*Short exercise 1*: In the entries between the line holding "Kontakt (903, 176)" and the line holding "Ablauf (753, 176)", inclusive, rename "Ferien" to "Urlaub" and give those lines again with nothing else changed.

*Source excerpt*:
This construction copies a line segment $\overline{AB}$ to a target point T. The construction is based on Book I, prop 2.

[edit] The construction

Let A be one of the end points of $\overline{AB}$ . Note that we are just giving it a name here. (We could replace A with the other end point B).
Draw a line segment $\overline{AT}$
Construct an equilateral triangle $\triangle ATD$ (a triangle that has $\overline{AT}$ as one of its sides).
Draw the circle $\circ A,\overline{AB}$ , whose center is A and radius is $\overline{AB}$ .
Draw a line segment starting from D going through A until it intersects $\circ A,\overline{AB}$ and let the intersection point be E . Get segments $\overline{AE}$ and $\overline{DE}$ .
Draw the circle $\circ D,\overline{DE}$ , whose center is D and radius is $\overline{DE}$ .
Draw a line segment starting from D going through T until it intersects $\circ D,\overline{DE}$ and let the intersection point be F. Get segments $\overline{TF}$ and $\overline{DF}$ .

The segment $\overline{TF}$ is equal to $\overline{AB}$ and starts at T.

Segments $\overline{AB}$ and $\overline{AE}$ are both from the center of $\circ A,\overline{AB}$ to its circumference. Therefore they equal to the circle radius and to each other.
Segments $\overline{DE}$ and $\overline{DF}$ are both from the center of $\circ D,\overline{DE}$ to its circumference. Therefore they equal to the circle radius and to each other.
$\overline{DE}$ equals to the sum of its parts $\overline{DA}$ and $\overline{AE}$ .
$\overline{DF}$ equals to the sum of its parts $\overline{DT}$ and $\overline{TF}$ .
The segment $\overline{DA}$ is equal to $\overline{DT}$ since they are the sides of the equilateral triangle $\triangle ATD$ .
Since the sum of segments is equal and two of the summands are equal so are the two other summands $\overline{AE}$ and $\overline{TF}$ .
Therefore $\overline{AB}$ equals $\overline{TF}$ .

*Listed records*:
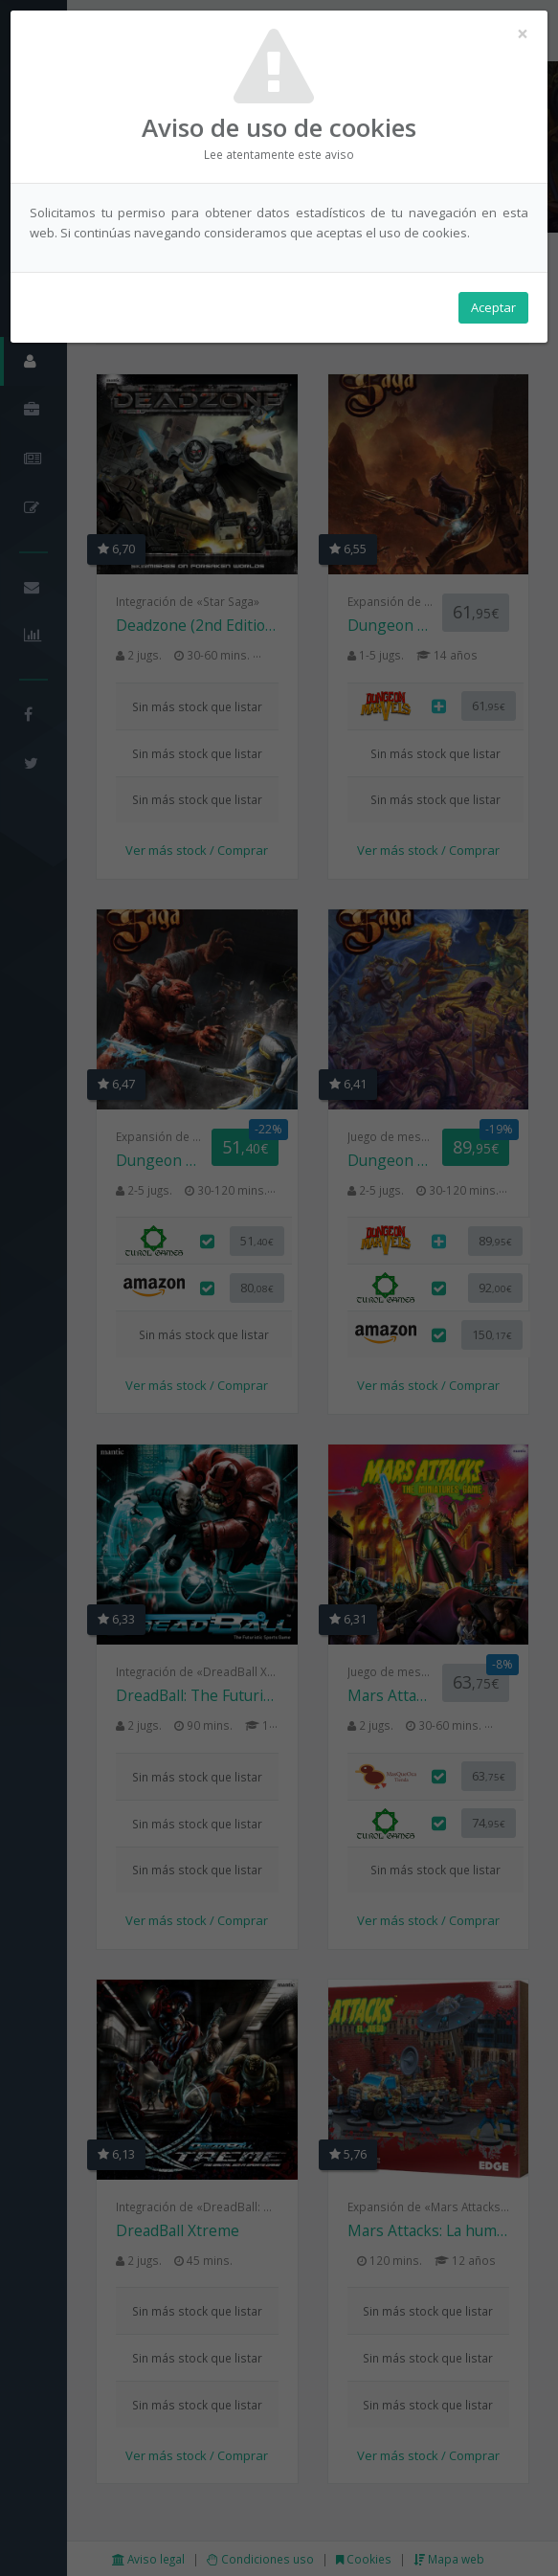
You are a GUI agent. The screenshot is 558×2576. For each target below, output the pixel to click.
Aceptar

---

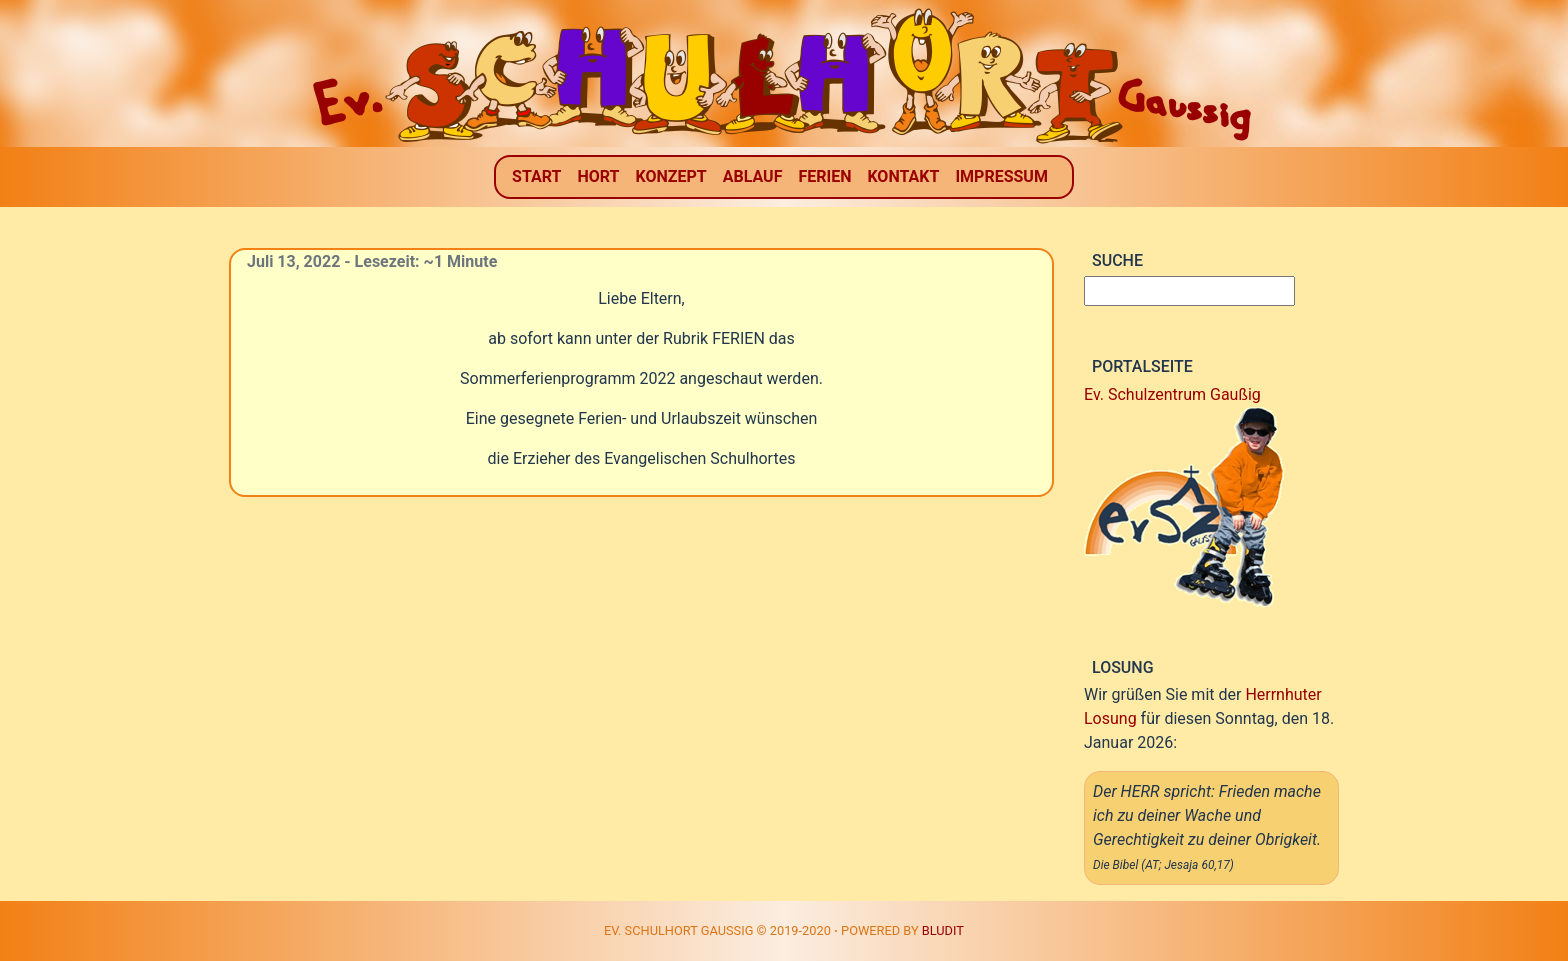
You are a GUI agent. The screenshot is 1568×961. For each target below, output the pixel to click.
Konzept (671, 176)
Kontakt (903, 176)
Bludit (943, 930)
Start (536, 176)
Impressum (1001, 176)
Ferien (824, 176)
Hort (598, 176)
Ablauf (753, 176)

*Short exercise 2*: Retype the part of the segment-copying construction between "[edit] The construction" and "end point B).", inclusive.

*Answer 1*:
Kontakt (903, 176)
Bludit (943, 930)
Start (536, 176)
Impressum (1001, 176)
Urlaub (824, 176)
Hort (598, 176)
Ablauf (753, 176)

*Answer 2*:
[edit] The construction

Let A be one of the end points of $\overline{AB}$ . Note that we are just giving it a name here. (We could replace A with the other end point B).